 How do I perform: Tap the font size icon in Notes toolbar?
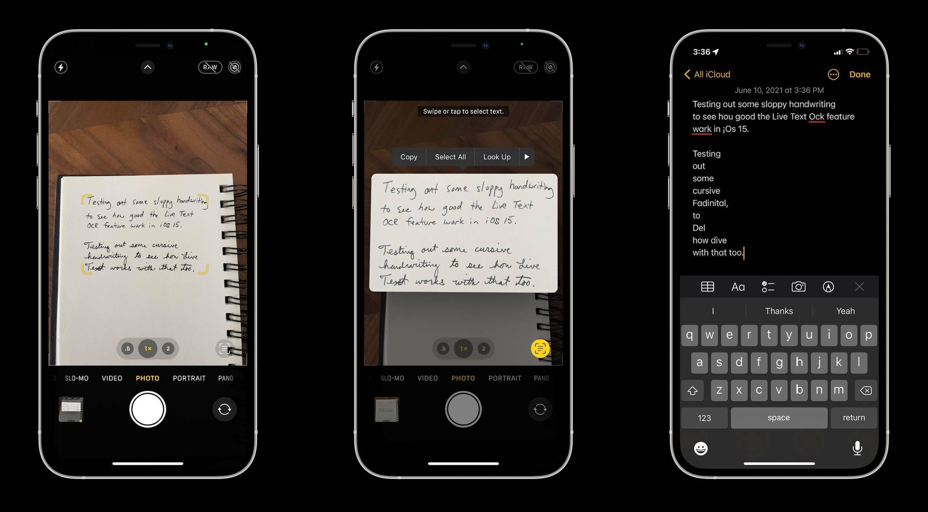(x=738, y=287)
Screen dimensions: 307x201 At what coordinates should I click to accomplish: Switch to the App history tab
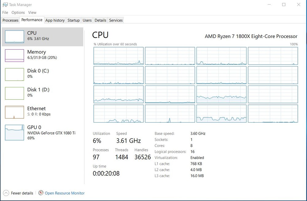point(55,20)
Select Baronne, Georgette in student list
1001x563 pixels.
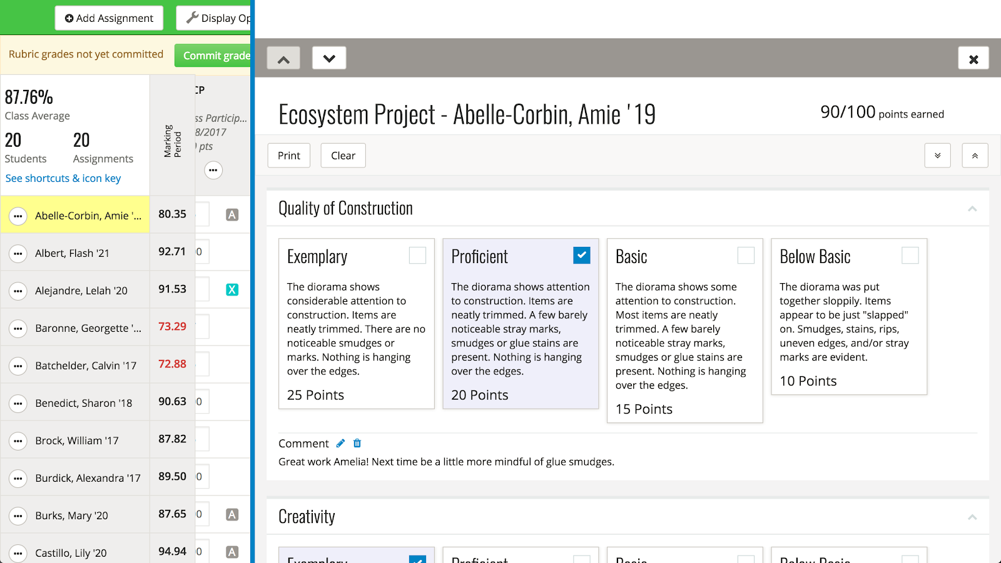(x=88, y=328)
•••
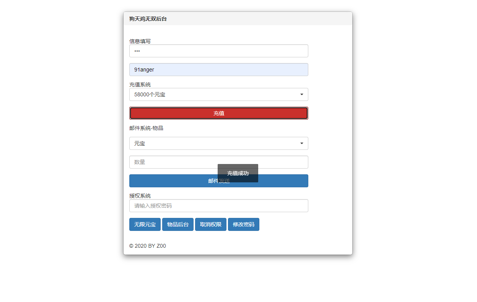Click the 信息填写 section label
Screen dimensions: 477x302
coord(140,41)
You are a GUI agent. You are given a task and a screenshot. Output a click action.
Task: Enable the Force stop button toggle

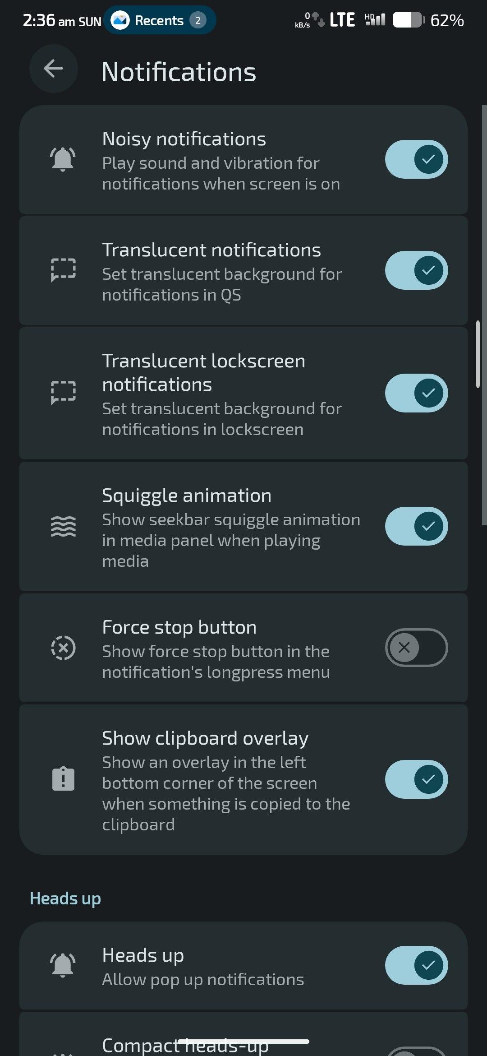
•••
Instructions for the task. Go through the listing above and write out exactly the lines starting with the one holding "You are a GUI" and running through the one holding "Task: Enable the Force stop button toggle", ends included, and no others.

The answer.
You are a GUI agent. You are given a task and a screenshot. Output a click action.
Task: Enable the Force stop button toggle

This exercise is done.